**DESCRIPTION OF THE TASK:**
Rewrite the entries from the line with "Where should I" up to and including the line with "point(430,430)", changing "tab" to "menu" and keeping everything else the same. Give only those lines, without the pictures.

**RECORDED INFORMATION:**
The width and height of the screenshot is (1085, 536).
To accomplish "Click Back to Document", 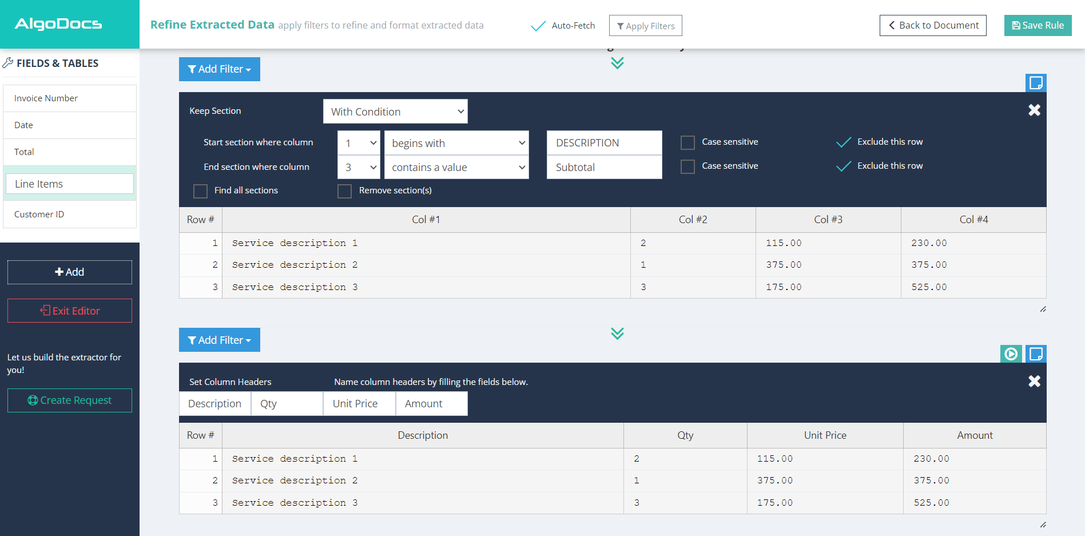I will point(933,25).
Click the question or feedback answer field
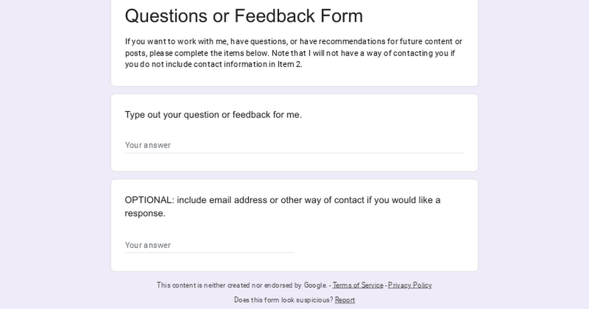 coord(294,145)
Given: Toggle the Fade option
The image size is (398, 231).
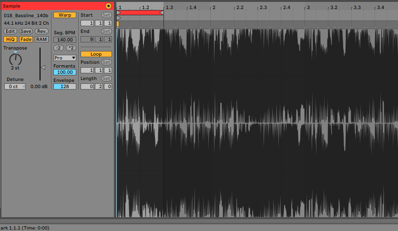Looking at the screenshot, I should point(26,39).
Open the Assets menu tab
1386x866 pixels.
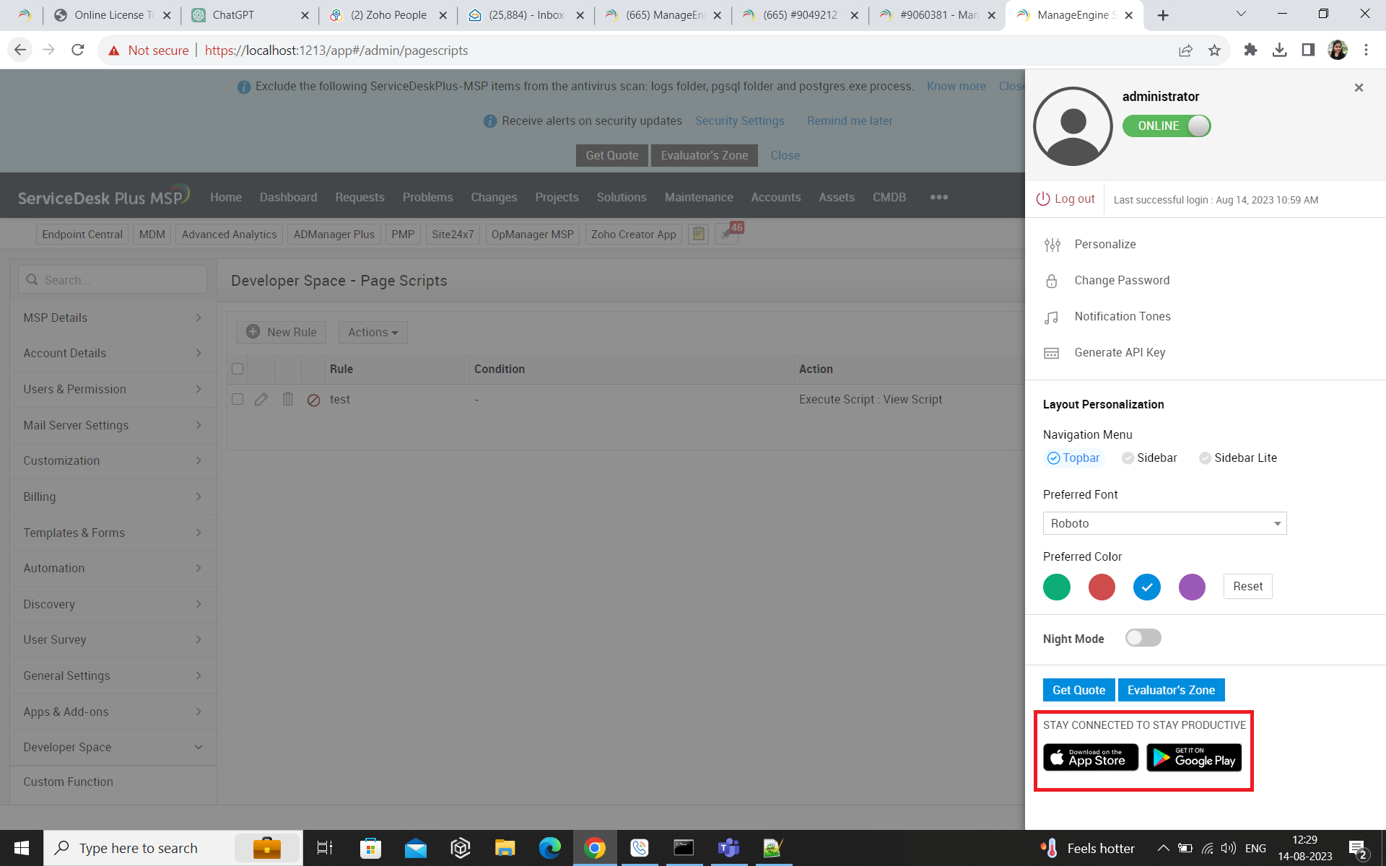click(837, 197)
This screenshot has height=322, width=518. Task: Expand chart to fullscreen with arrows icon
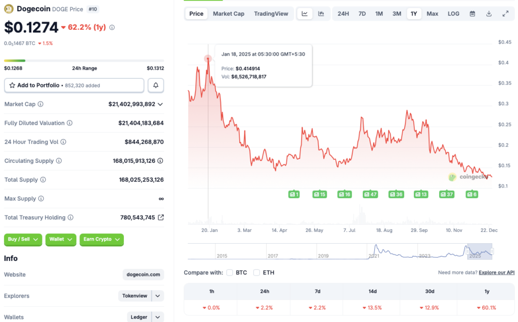pyautogui.click(x=505, y=14)
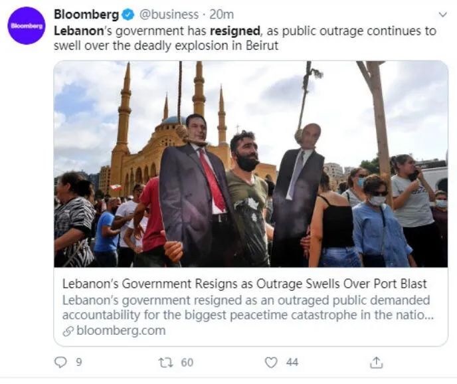Click the bold 'resigned' word in tweet
The image size is (457, 384).
click(235, 31)
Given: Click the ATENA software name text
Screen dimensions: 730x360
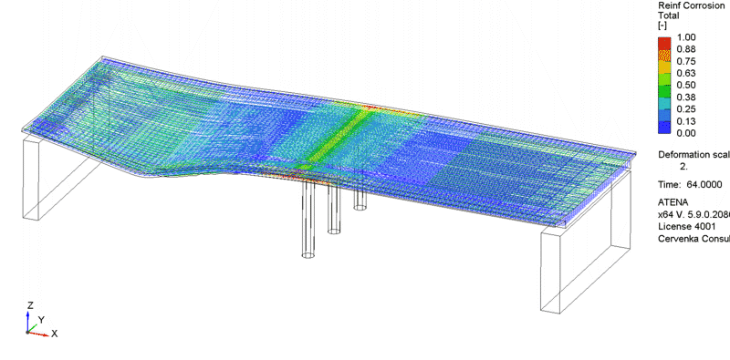Looking at the screenshot, I should point(673,202).
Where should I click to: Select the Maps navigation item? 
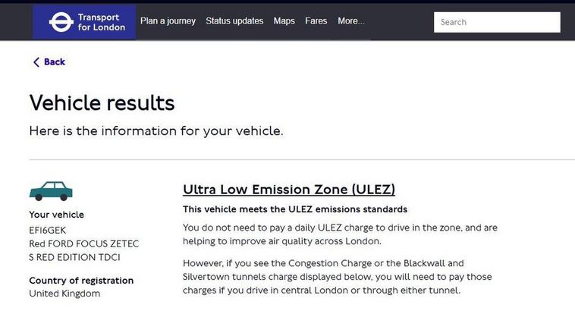point(284,21)
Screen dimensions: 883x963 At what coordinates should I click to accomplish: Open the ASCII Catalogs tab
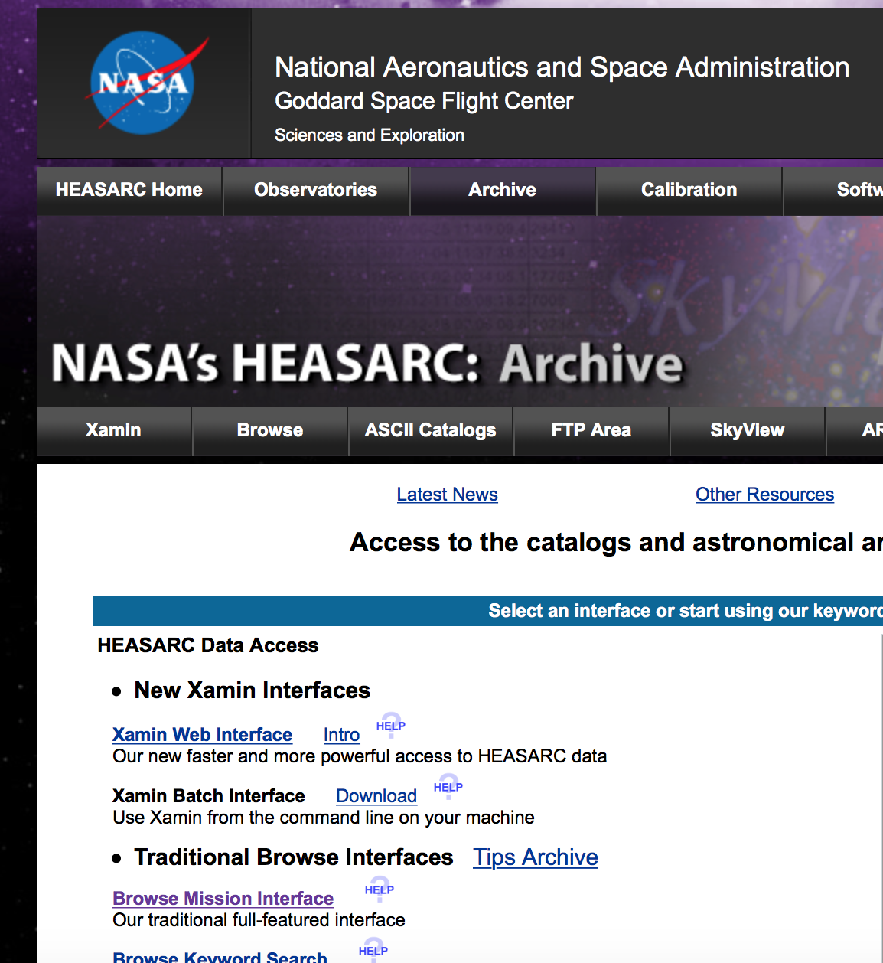point(430,430)
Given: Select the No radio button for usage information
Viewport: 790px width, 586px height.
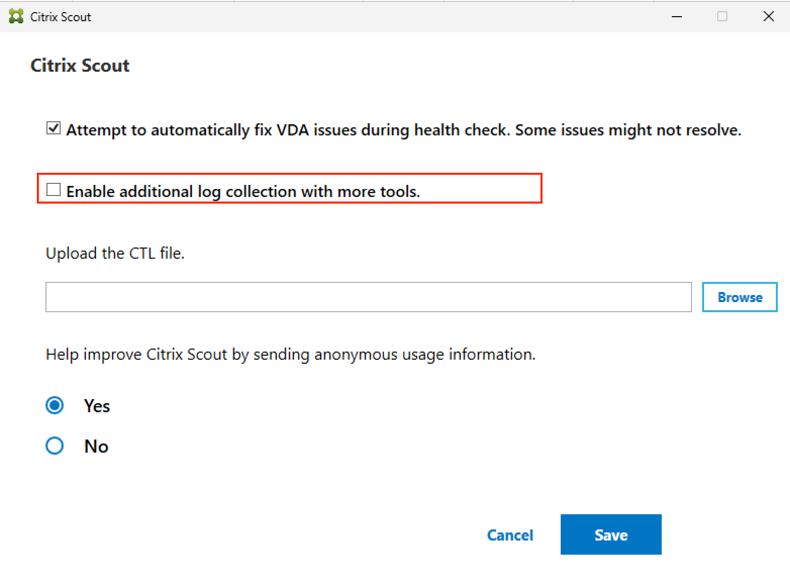Looking at the screenshot, I should (x=54, y=446).
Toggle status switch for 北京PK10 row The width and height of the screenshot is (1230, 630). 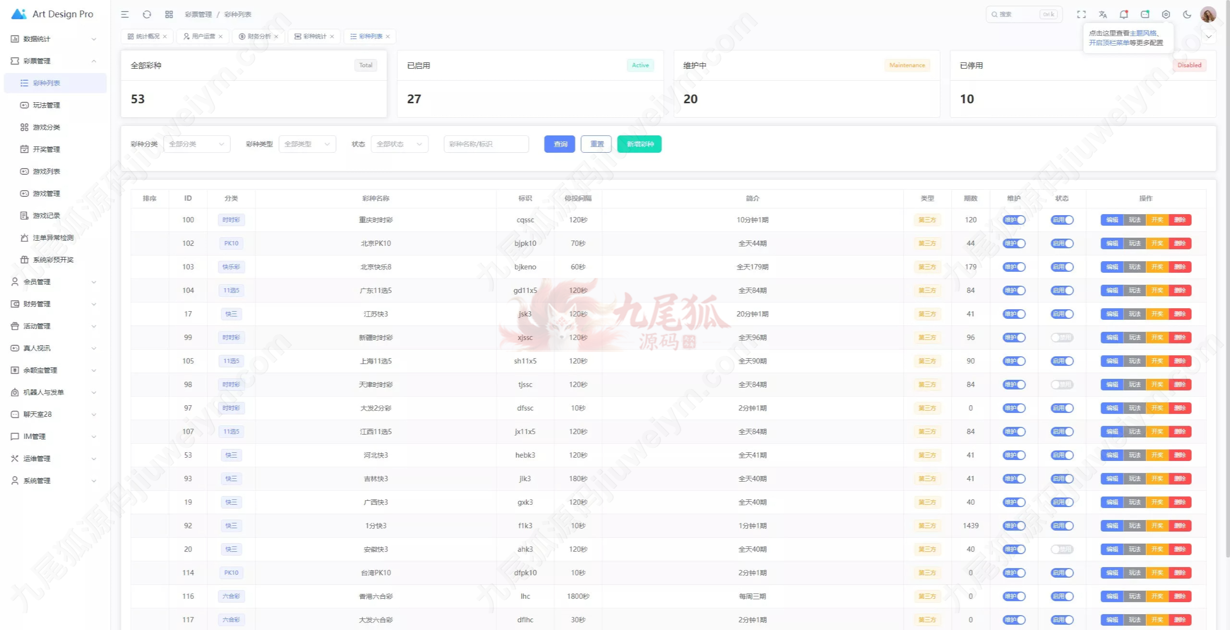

**SOLUTION FOR THIS TASK:**
Where should I click to: Select the Maps navigation item? 
point(284,21)
Screen dimensions: 883x963 At what coordinates should I click to accomplish: Open the ASCII Catalogs menu
point(430,430)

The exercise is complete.